Diversification Opportunities for UGE International and Carnegie Clean
-0.01 | Correlation Coefficient |
Good diversification
The 3 months correlation between UGE and Carnegie is -0.01. Overlapping area represents the amount of risk that can be diversified away by holding UGE International and Carnegie Clean Energy in the same portfolio, assuming nothing else is changed. The correlation between historical prices or returns on Carnegie Clean Energy and UGE International is a relative statistical measure of the degree to which these equity instruments tend to move together. The correlation coefficient measures the extent to which returns on UGE International are associated (or correlated) with Carnegie Clean. Values of the correlation coefficient range from -1 to +1, where. The correlation of zero (0) is possible when the price movement of Carnegie Clean Energy has no effect on the direction of UGE International i.e., UGE International and Carnegie Clean go up and down completely randomly.
Pair Corralation between UGE International and Carnegie Clean
If you would invest 2.30 in Carnegie Clean Energy on September 1, 2024 and sell it today you would earn a total of 0.37 from holding Carnegie Clean Energy or generate 16.09% return on investment over 90 days.
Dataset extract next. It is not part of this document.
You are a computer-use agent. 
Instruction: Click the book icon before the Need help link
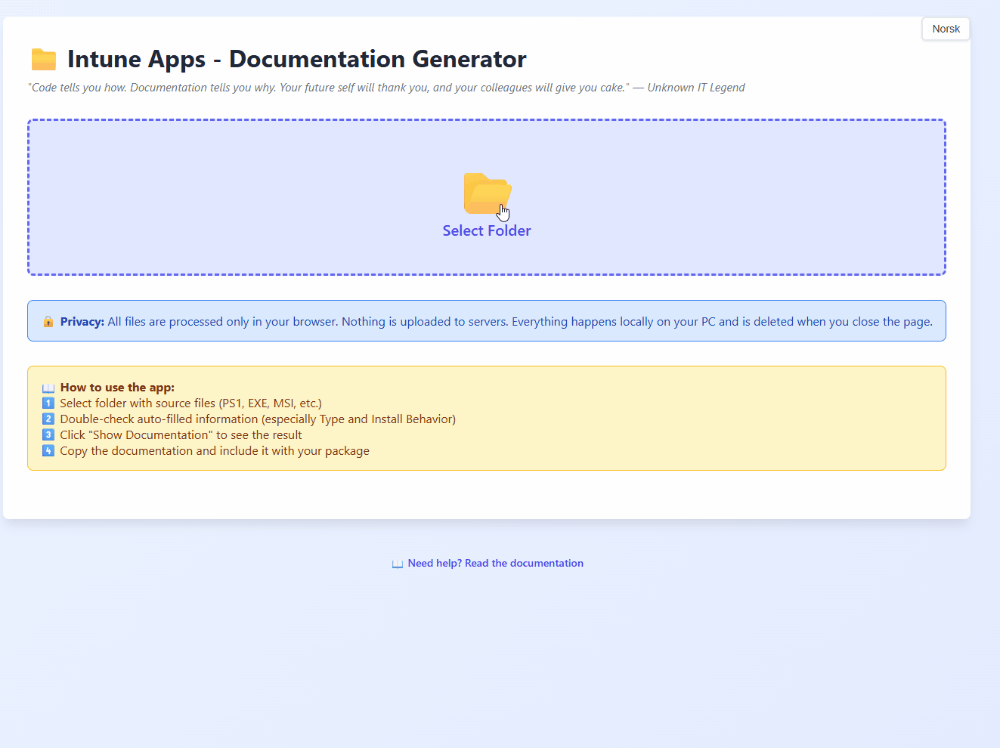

Time Period | 3 Months [change] |
Direction | Moves Against |
Strength | Insignificant |
Accuracy | 4.76% |
Values | Daily Returns |
UGE International vs. Carnegie Clean Energy
Performance |
Timeline |
UGE International |
Risk-Adjusted Performance
0 of 100
Weak | Strong |
Very Weak
Carnegie Clean Energy |
UGE International and Carnegie Clean Volatility Contrast
Predicted Return Density |
Returns |
Pair Trading with UGE International and Carnegie Clean
The main advantage of trading using opposite UGE International and Carnegie Clean positions is that it hedges away some unsystematic risk. Because of two separate transactions, even if UGE International position performs unexpectedly, Carnegie Clean can make up some of the losses. Pair trading also minimizes risk from directional movements in the market. For example, if an entire industry or sector drops because of unexpected headlines, the short position in Carnegie Clean will offset losses from the drop in Carnegie Clean's long position.UGE International vs. Fortum Oyj ADR | UGE International vs. Astra Energy | UGE International vs. Powertap Hydrogen Capital | UGE International vs. Brenmiller Energy Ltd |
Carnegie Clean vs. Constellation Energy Corp | Carnegie Clean vs. Orsted AS ADR | Carnegie Clean vs. HUMANA INC | Carnegie Clean vs. Aquagold International |
Check out your portfolio center.Note that this page's information should be used as a complementary analysis to find the right mix of equity instruments to add to your existing portfolios or create a brand new portfolio. You can also try the Insider Screener module to find insiders across different sectors to evaluate their impact on performance.